[Stored records]
-=-=-=-=-

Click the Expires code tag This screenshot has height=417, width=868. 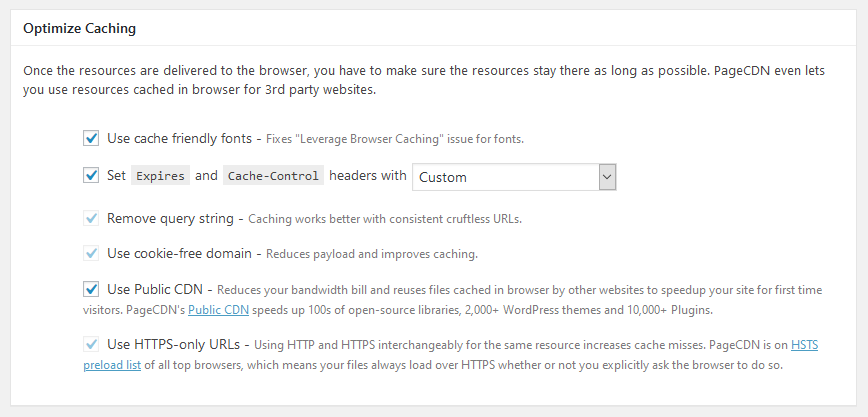[160, 176]
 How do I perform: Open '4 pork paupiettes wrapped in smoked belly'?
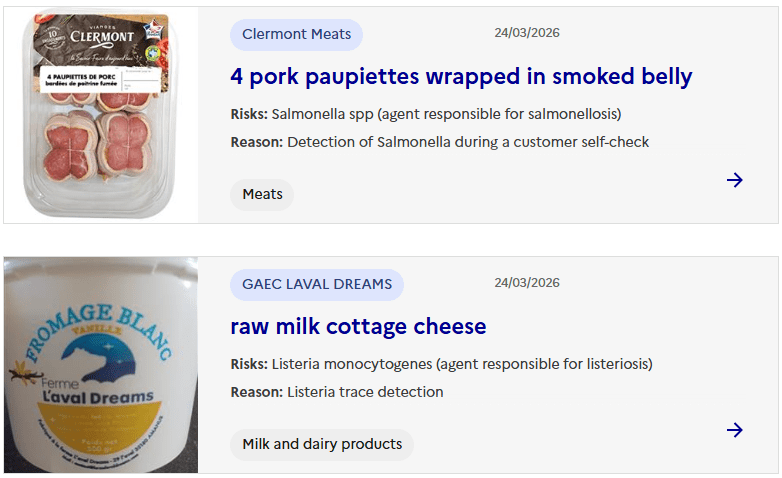pos(461,77)
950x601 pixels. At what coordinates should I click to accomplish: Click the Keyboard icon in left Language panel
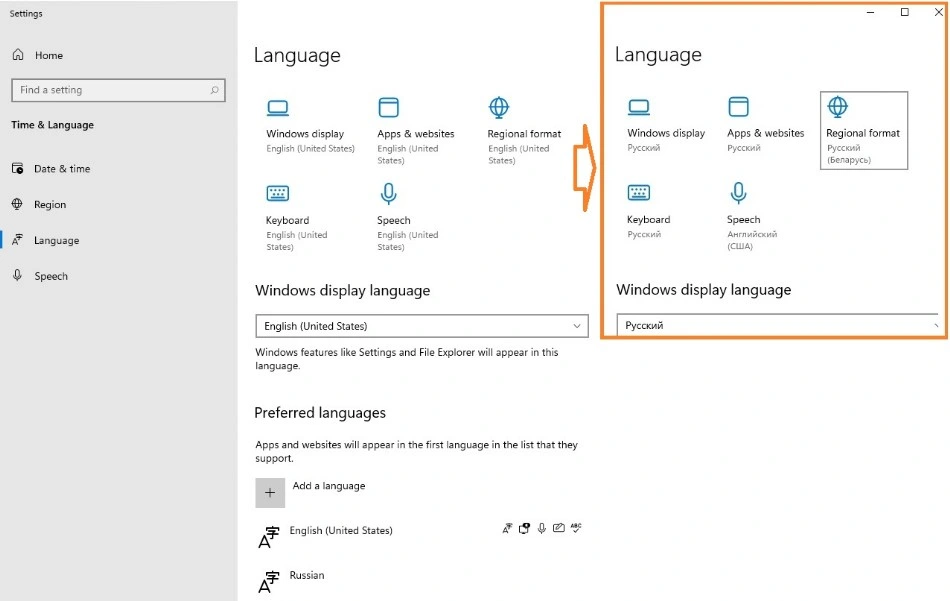click(x=278, y=194)
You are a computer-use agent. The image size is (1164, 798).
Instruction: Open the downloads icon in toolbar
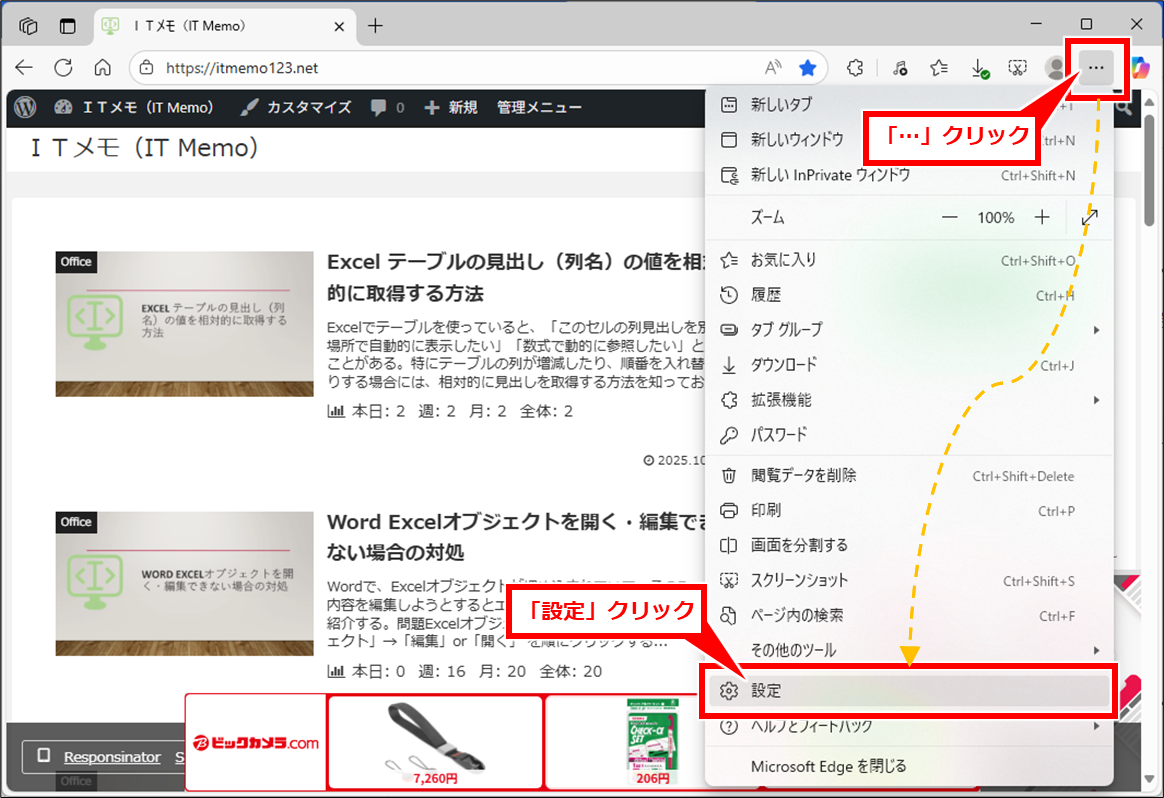point(979,68)
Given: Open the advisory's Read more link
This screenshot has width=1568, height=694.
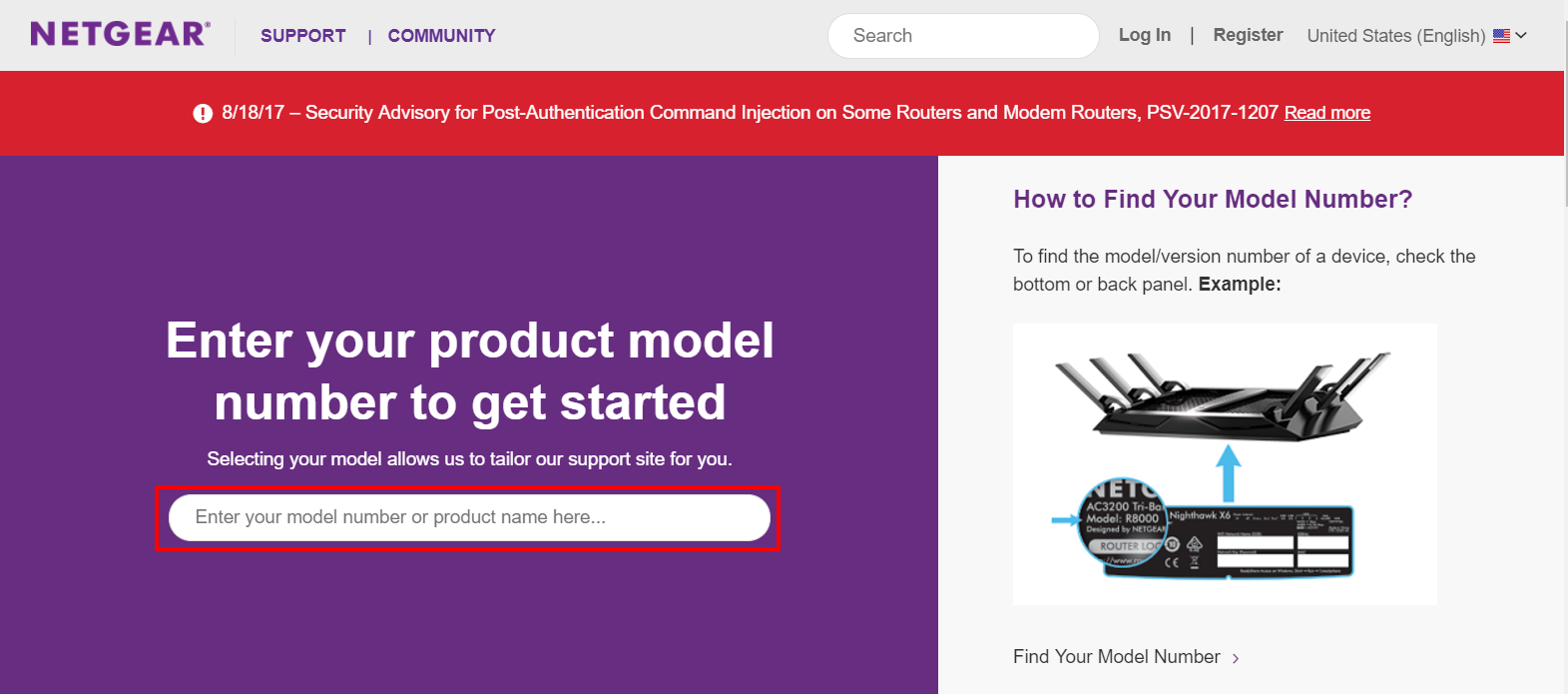Looking at the screenshot, I should [x=1326, y=113].
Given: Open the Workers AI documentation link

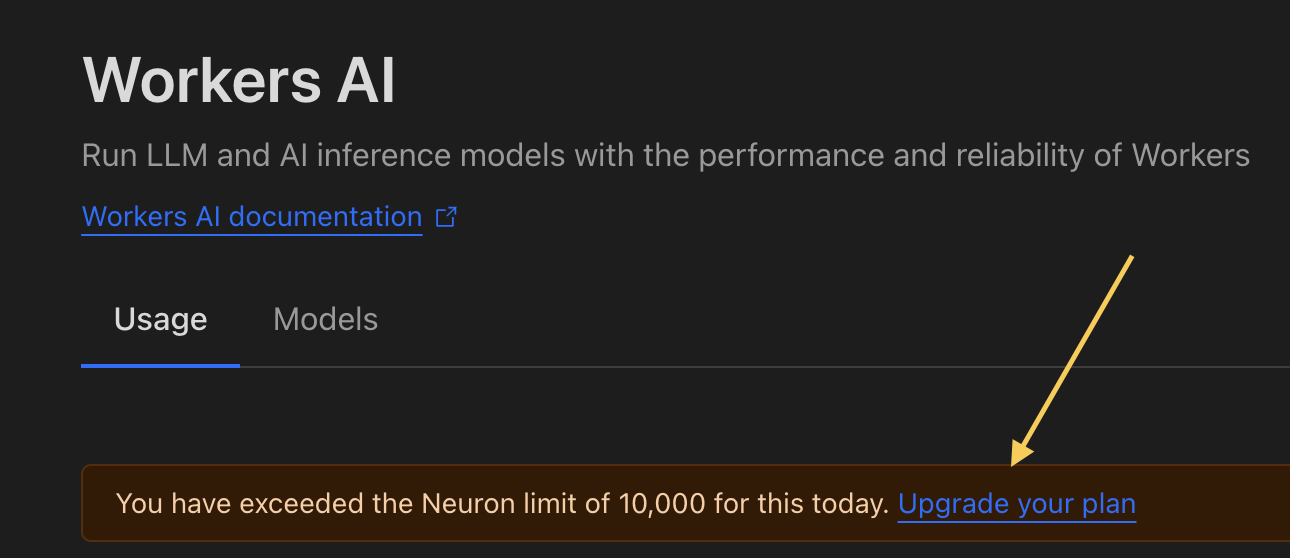Looking at the screenshot, I should click(x=251, y=217).
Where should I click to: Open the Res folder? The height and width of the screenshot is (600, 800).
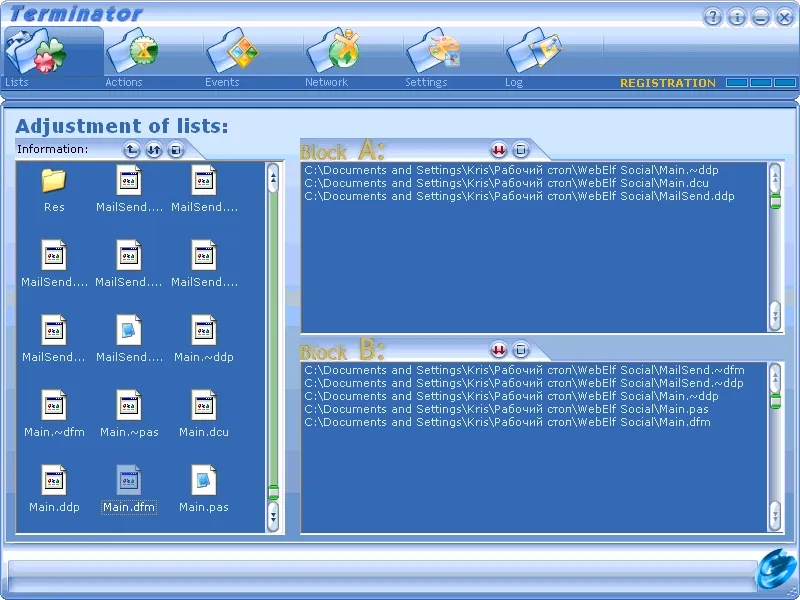[53, 185]
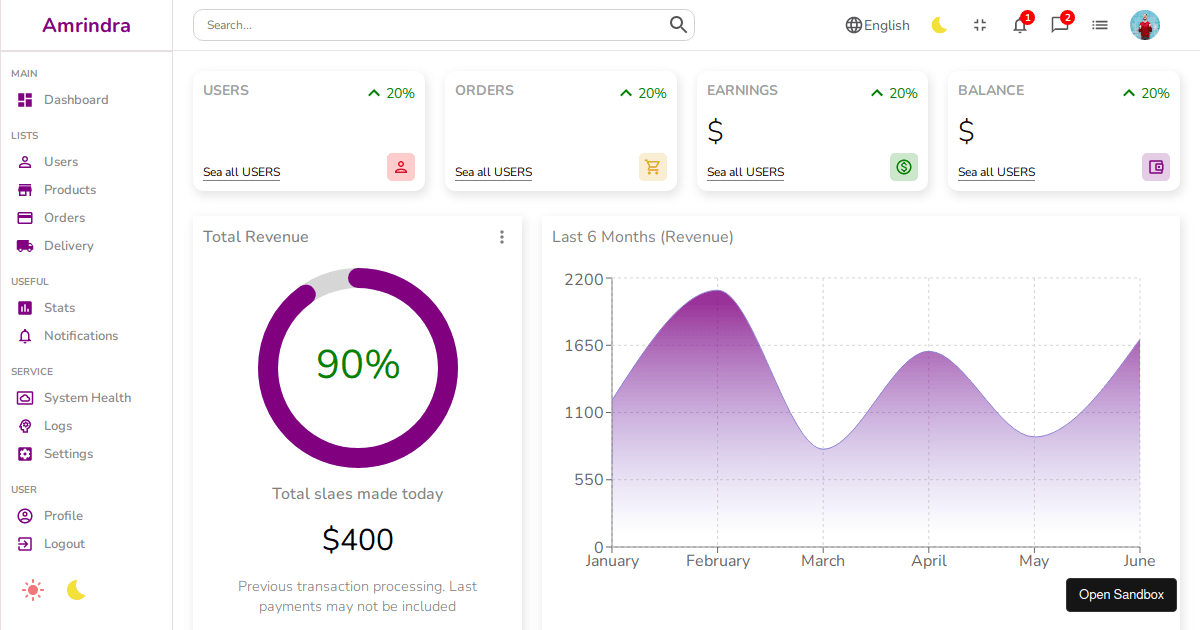Follow the Sea all USERS link on Earnings
The height and width of the screenshot is (630, 1200).
click(745, 172)
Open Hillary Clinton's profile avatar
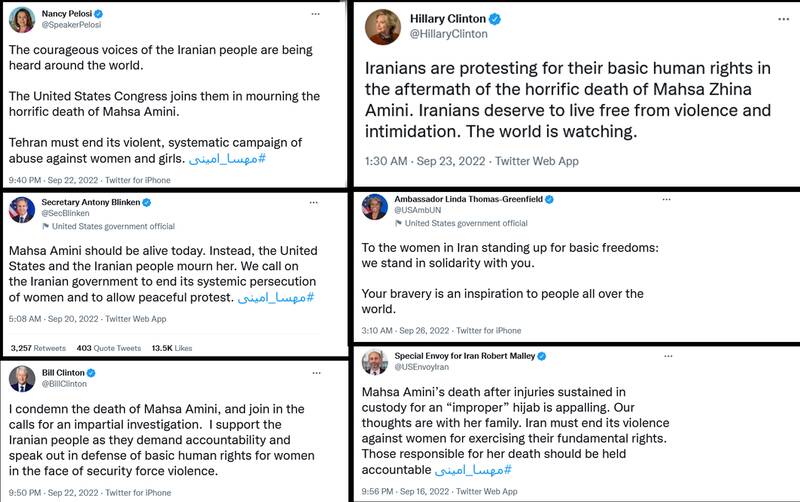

-=-=-=-=-

WORK INSTRUCTION
Make an exact copy of the lines above, starting at the line that contains "Given: Open the Workers AI documentation link" and running through the final line of the entries. Omit the pictures.

ANSWER TO THE EXERCISE
Given: Open the Workers AI documentation link

Looking at the screenshot, I should click(x=251, y=217).
Where should I click to: Open the Res folder? The height and width of the screenshot is (600, 800).
[53, 185]
Follow the Sea all USERS link on Earnings
The height and width of the screenshot is (630, 1200).
click(745, 172)
Open Hillary Clinton's profile avatar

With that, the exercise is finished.